Мы обедали в половине первого, так как это время было самым подходящим и в отношении работы и в смысле общей жизни Ранчо. В полдень Наката приносил мне почту в большом кожаном мешке, и за полчаса до обеда я разбирала ее. Джек успевал проглядеть газеты, прочесть письма и дать указания относительно ответов. Я всегда старалась переписать обычные десять страниц его рукописи до первого удара гонга. Этот гонг был древний вогнутый диск из меди и бронзы, вывезенный Джеком из Кореи. Обычно я, по просьбе Джека, являлась к обеду минута в минуту, он же работал до последнего мгновения.
Я уверена, что у всех, бывавших на Ранчо, сохранилась память о безбородом патриархе, всегда приветливом и гостеприимном. За обедом он читал газетные новости, рассказывал о полученных письмах или с обычным своим энтузиазмом бурно спорил на какую-нибудь волнующую его тему. Он никогда, ни физически, ни духовно, не оставался без дела. Он поспевал за всем — и за игрой, и за работой, и за мыслью. Улыбаясь, лицо его стягивалось в морщины — морщины смеха и мысли. У него никогда не было седых волос, и на его руках — это было его гордостью — никогда не вздувались вены. «Человек молод, насколько молоды его артерии», — всегда говорил он. Но обычно самое большое впечатление на людей производили его глаза: «Сталь и роса…». «Нежность и скрытая жестокость…». «Они как будто скрывают глубокие и ужасные тайны…». «Такие глаза, наверное, часто встречались, когда мир был молод…». «Живые, как будто для него мир — постоянное поле битвы…», — это отзывы самых разнообразных людей.
К концу обеда Наката клал рядом со мной блокнот и карандаш, так как на моей обязанности лежало высчитывание нужного количества лошадей, седел, уздечек, верховых костюмов, а в купальный сезон и купальных костюмов для временных гостей — от двух до дюжины. Иногда мы заказывали упряжку четверкой, и Джек в мягкой белой рубашке и штанах цвета хаки, шумный, веселый, показывал красоты цветущей долины восхищенным и испуганным быстрой ездой мужчинам и детям.
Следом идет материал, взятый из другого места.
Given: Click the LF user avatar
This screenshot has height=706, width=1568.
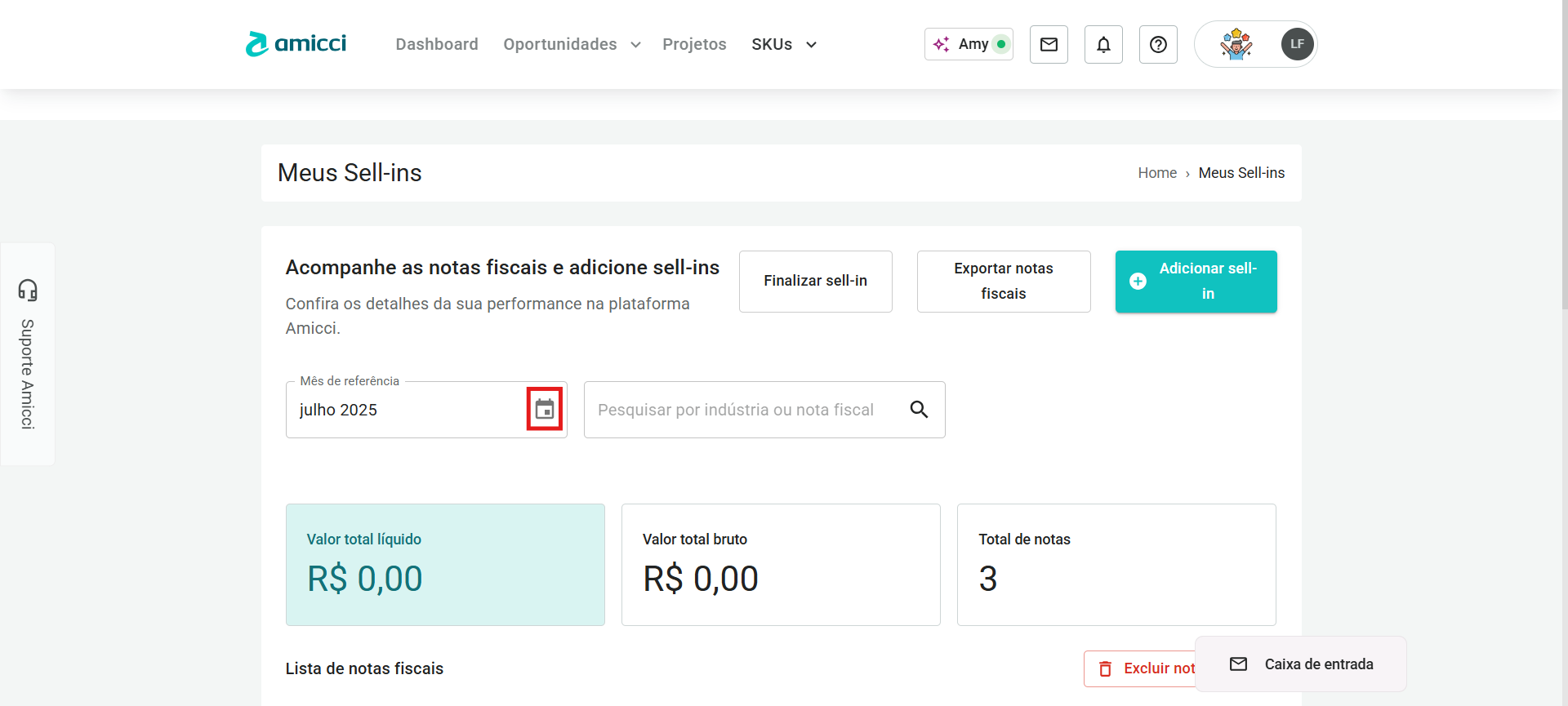Looking at the screenshot, I should (x=1297, y=44).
В тот год нами был впервые принят на службу человек, выпущенный из государственной исправительной тюрьмы в Сен-Квентике. Принципы Джека, а также его собственный опыт пробудили в нем желание давать работу тем, кто имел несчастье попасть в эти громадные серые здания, которые мы так часто видели с палубы «Ромера». Такие служащие сменялись у нас много лет подряд. По вопросу об улучшении тюремных условий Джек писал: «Я мало верю в тюремные реформы. Тюрьмы только признаки. Пытаясь реформировать тюрьмы, вы пытаетесь лечить признаки болезни. Болезнь остается».
Среди наших гостей был Эд Морель. Его собственный поразительный опыт, а также близкое знакомство с такими знаменитыми, стоящими вне закона людьми, как Зонтаг и Эванс, послужили Джеку источником и дали ему сюжет для романа «Межзвездный скиталец». Помню, как Джек был потрясен, с каким глубоким волнением он рассказывал мне о рубцах, оставленных смирительной курткой на спине Мореля.
В 1911 году вышли четыре книги: «Когда боги смеются», «Приключение», «Путешествие на «Снарке» и «Сказки Южных морей».
Работы было много. Каждая минута бодрствования была заполнена. Трудность заключалась в том, чтобы найти время для сна. И все же мы считали этот год каким-то неполным, так как никуда не уезжали далеко от дома. В моем дневнике есть запись: «Друг работает по вечерам. Он страшно занят. Моя голова устает, когда я думаю обо всем, что должно уместиться в его голове».